(Collected data entries)
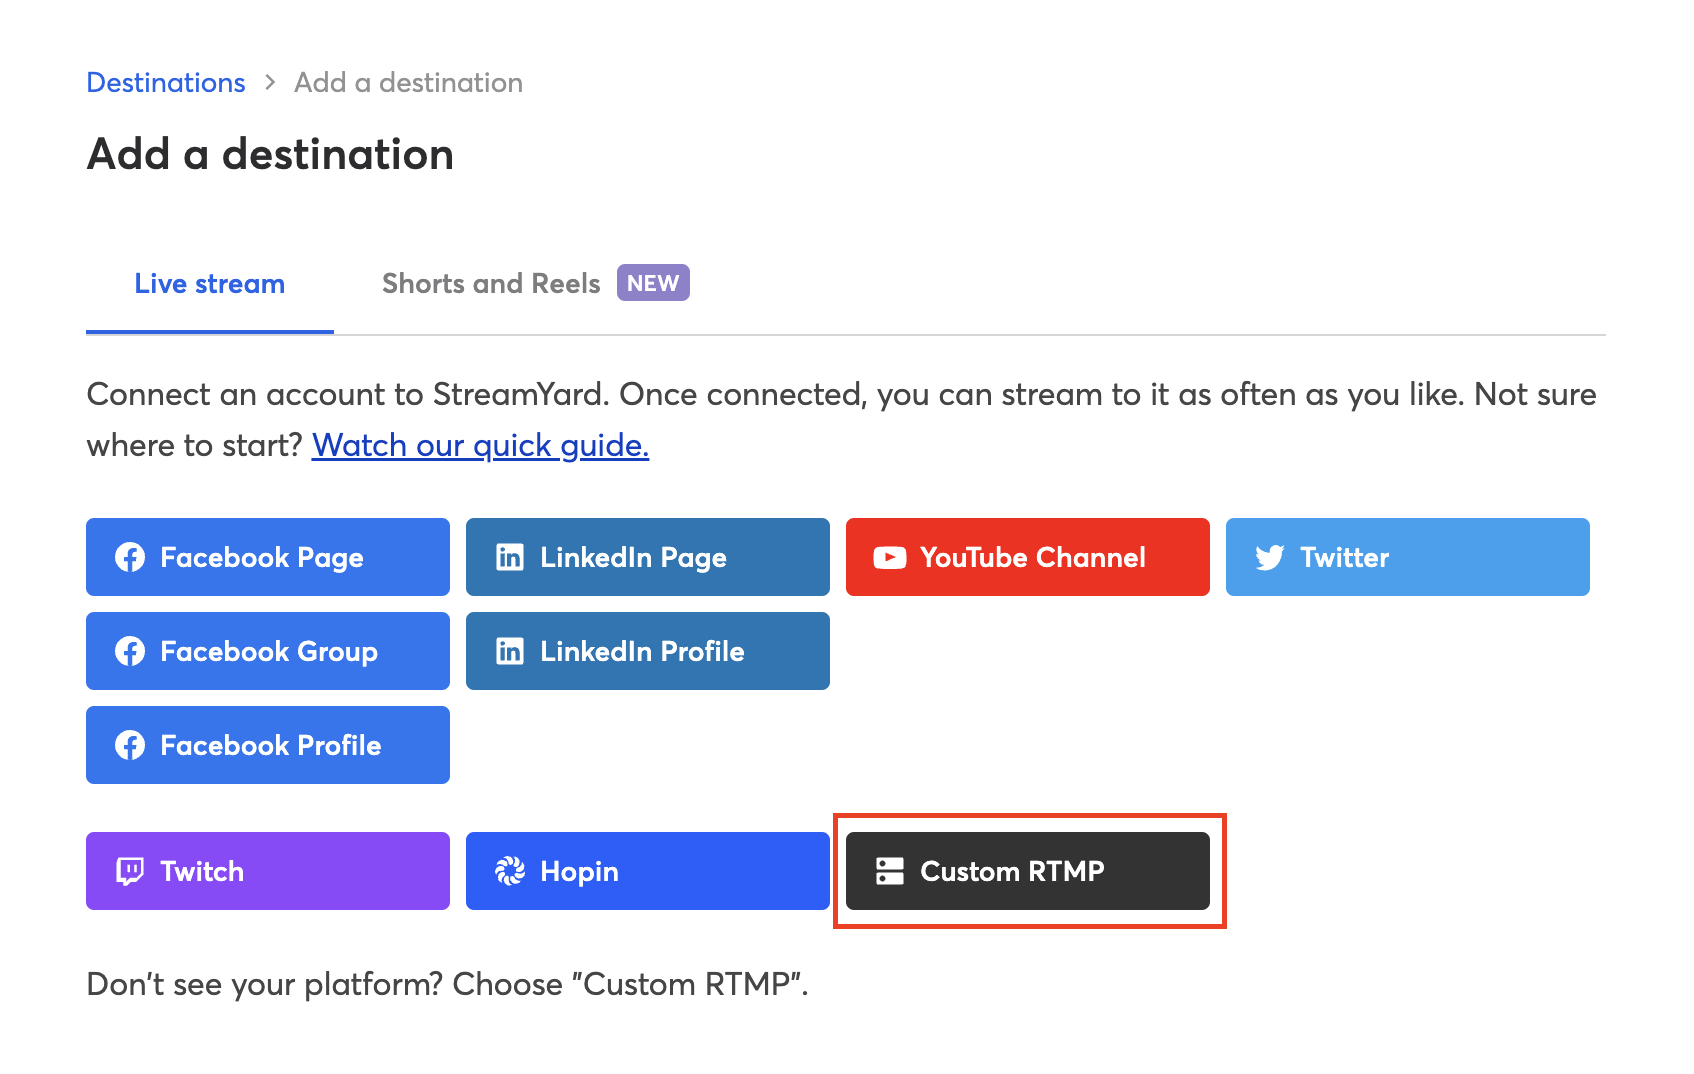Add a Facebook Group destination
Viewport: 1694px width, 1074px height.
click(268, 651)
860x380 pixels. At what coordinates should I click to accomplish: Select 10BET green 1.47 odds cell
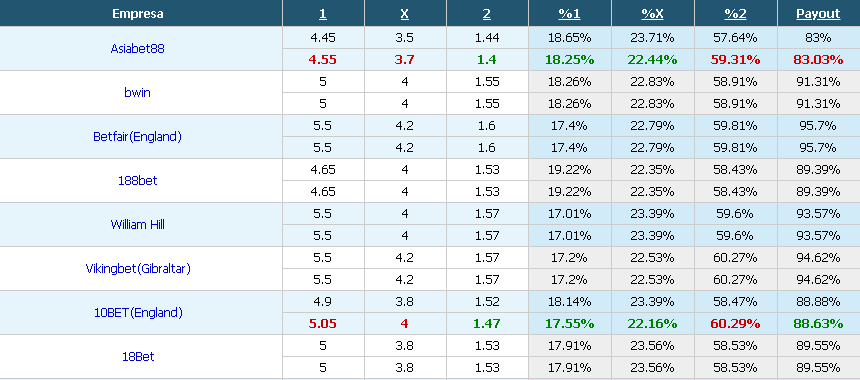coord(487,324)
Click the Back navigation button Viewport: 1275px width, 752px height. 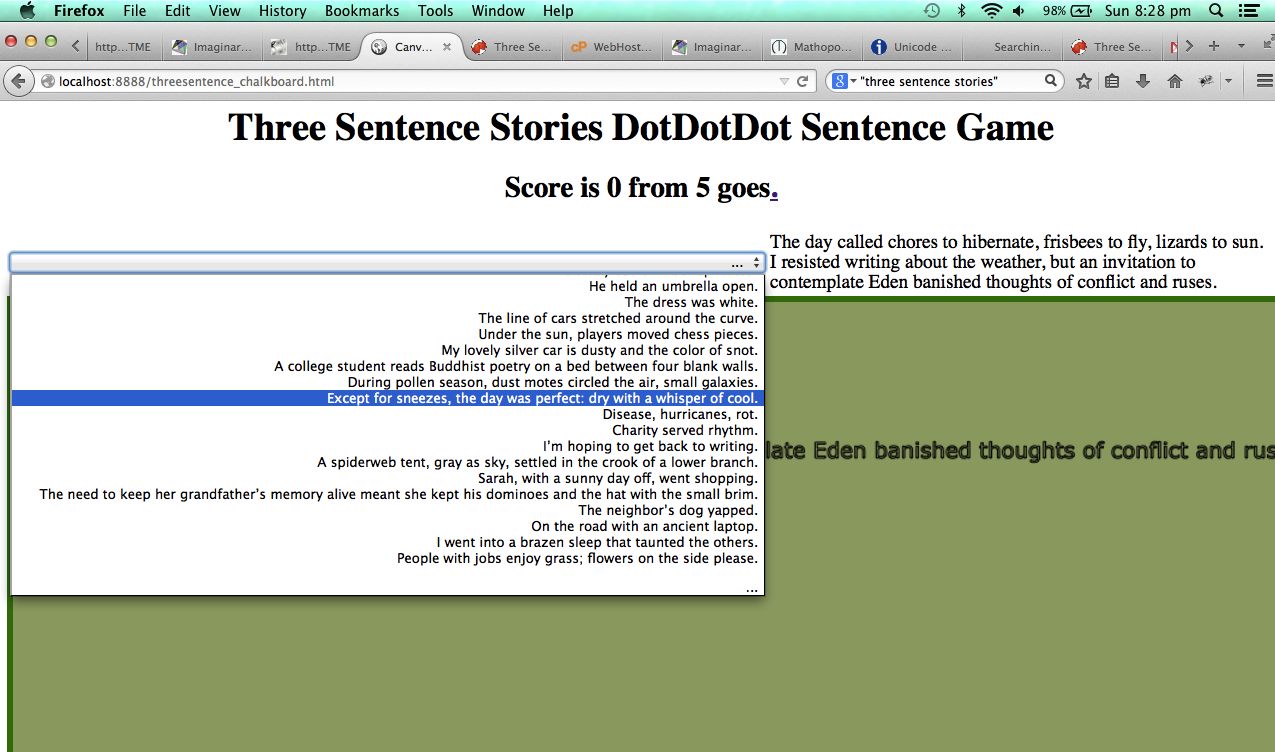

◆ **TASK GOAL**: Return exactly the lines from the line with "860x380 pixels. At" through the last line of the data above, both included; pictures do not go in the answer.

◆ **TASK OUTPUT**:
860x380 pixels. At what coordinates should I click to accomplish: Select 10BET green 1.47 odds cell
coord(487,324)
Click the Back navigation button Viewport: 1275px width, 752px height. 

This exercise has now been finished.